In Pacific Maritime (Asia) Ltd v Holystone Overseas Ltd – Butterworths Law Direct 11.10.07 a dispute arose under a memorandum of agreement, pursuant to which the Claimant agreed to sell an accommodation barge. The first Addendum to the MOA gave the Defendant the option of taking the vessel to Batan for removal of the forward block of accommodation units and having the vessel repaired there or somewhere else in the Far East. It became apparent that the Defendant was not minded to take the vessel to Batan and that the Claimant wanted a cash settlement. The Claimant obtained a freezing injunction pursuant to s 44(3) of the Arbitration Act 1996 which restrained the Defendant from removing from England and Wales or disposing of, dealing with, or diminishing the value of any of its assets and in particular the vessel up to the value of $4m. The injunction was obtained upon the basis that the Claimant had a good arguable case that the Defendant was obliged to provide it with an accommodation unit but had failed to do so. A figure of $4m was derived from a quote from one of the Claimant’s associate companies which was said to be the best evidence of the cost of constructing the unit in accordance with the MOA and the addendum. The Defendant applied to discharge or vary the order.

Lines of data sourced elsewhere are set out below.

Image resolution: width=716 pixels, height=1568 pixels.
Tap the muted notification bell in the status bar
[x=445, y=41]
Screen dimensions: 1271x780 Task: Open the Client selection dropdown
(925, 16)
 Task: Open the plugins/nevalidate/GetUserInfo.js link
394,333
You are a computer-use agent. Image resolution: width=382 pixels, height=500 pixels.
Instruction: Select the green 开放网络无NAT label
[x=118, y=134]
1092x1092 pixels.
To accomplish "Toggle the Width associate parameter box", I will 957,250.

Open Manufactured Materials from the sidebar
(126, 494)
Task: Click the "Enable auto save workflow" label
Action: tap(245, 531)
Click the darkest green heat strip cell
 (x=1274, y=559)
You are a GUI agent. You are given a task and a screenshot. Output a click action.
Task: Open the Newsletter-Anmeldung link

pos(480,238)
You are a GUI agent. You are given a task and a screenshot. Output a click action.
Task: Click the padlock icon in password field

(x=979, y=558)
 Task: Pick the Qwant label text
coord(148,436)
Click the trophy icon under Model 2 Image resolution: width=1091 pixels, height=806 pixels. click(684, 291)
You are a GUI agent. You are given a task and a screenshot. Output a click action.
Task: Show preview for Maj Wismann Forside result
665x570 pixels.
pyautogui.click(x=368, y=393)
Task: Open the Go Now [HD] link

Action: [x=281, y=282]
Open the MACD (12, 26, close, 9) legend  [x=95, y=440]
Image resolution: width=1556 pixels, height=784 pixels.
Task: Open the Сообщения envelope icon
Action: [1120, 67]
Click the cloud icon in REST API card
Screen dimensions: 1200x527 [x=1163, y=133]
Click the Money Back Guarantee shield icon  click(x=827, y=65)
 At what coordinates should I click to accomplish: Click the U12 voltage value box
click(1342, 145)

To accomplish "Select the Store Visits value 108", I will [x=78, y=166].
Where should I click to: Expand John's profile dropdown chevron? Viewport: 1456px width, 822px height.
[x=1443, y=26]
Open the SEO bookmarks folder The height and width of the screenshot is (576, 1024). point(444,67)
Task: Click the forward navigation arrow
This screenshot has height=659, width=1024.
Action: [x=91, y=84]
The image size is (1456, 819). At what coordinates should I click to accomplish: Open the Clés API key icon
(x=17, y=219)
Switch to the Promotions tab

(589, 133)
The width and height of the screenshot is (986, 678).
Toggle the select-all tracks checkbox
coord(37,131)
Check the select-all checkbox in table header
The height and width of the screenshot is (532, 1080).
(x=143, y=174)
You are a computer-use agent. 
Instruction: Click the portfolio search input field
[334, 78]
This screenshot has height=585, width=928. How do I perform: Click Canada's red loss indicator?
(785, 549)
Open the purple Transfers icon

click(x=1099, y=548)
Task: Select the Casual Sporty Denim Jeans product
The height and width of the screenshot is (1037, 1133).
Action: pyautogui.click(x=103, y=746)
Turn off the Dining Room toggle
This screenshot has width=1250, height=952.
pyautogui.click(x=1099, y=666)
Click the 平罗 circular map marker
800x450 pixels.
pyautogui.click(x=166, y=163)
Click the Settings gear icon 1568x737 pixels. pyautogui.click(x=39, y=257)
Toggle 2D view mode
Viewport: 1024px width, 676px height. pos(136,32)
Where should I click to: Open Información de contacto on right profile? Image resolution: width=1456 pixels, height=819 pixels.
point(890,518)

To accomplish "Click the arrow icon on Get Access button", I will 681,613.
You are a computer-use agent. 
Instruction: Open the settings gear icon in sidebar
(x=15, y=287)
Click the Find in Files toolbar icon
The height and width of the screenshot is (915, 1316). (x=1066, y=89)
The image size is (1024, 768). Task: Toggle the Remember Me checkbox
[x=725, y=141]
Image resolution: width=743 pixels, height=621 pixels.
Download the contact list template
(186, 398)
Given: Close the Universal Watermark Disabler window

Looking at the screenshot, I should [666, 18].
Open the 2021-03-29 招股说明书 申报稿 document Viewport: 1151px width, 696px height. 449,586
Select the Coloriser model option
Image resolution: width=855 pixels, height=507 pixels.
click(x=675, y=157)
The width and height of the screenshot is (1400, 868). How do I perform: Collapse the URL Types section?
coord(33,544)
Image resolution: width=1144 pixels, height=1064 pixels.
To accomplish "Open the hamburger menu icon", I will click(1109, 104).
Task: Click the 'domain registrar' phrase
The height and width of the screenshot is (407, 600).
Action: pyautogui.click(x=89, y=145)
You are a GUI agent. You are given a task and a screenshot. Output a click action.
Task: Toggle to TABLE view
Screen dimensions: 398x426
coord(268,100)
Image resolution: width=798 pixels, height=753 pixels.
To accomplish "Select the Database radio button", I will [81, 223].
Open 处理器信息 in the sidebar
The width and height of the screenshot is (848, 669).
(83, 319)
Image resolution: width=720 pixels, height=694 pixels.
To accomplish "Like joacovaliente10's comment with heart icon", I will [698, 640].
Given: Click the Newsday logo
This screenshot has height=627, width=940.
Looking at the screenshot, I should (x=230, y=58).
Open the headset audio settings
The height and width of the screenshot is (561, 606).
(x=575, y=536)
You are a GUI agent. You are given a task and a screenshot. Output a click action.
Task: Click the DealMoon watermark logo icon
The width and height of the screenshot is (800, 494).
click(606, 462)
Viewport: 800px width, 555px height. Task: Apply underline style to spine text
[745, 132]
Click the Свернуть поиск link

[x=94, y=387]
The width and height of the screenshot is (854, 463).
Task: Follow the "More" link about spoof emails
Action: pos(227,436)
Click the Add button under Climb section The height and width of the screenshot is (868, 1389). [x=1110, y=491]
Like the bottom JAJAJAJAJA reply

The Commercial Court held that in this case the Claimant had an arguable claim to a freezing order for the highest amount. On the true construction of the agreement, the primary obligation was to deliver the old forward block, but if the Defendant did not do that, then it was to supply an equivalent. It found that there was a potentially important difference between the principle as stated in case law (that where a man was bound by covenants to do one of two things, and did neither, then in an action by the covenantee, the measure of damages was in general the loss arising by reason of the covenantor having failed to do that which was least beneficial to the covenantee), and that stated in the academic authority (that where the defendant had the option of performing a contract in alternative ways, damages for breach by him had to be assessed on the assumption that he would perform it in the way most beneficial to himself). The former assumed that the contract breaker would do that which was least beneficial to the covenantee. The latter assumed that the covenantor would perform in the way most beneficial to the covenantor. The two were often two sides of the same coin, but not necessarily.

It analysed which course would be least beneficial to the Claimant in this case and which would be most beneficial to the Defendant. It found that in cases where the formulation of the assumption made a difference, the assumption should be that the defendant would perform in the way most beneficial to itself, not that it should perform in the way least beneficial to the covenantee.

On the facts and evidence in this case it was held that the appropriate figure to take as representing the Claimant's best arguable case was the value of new equivalent accommodation units.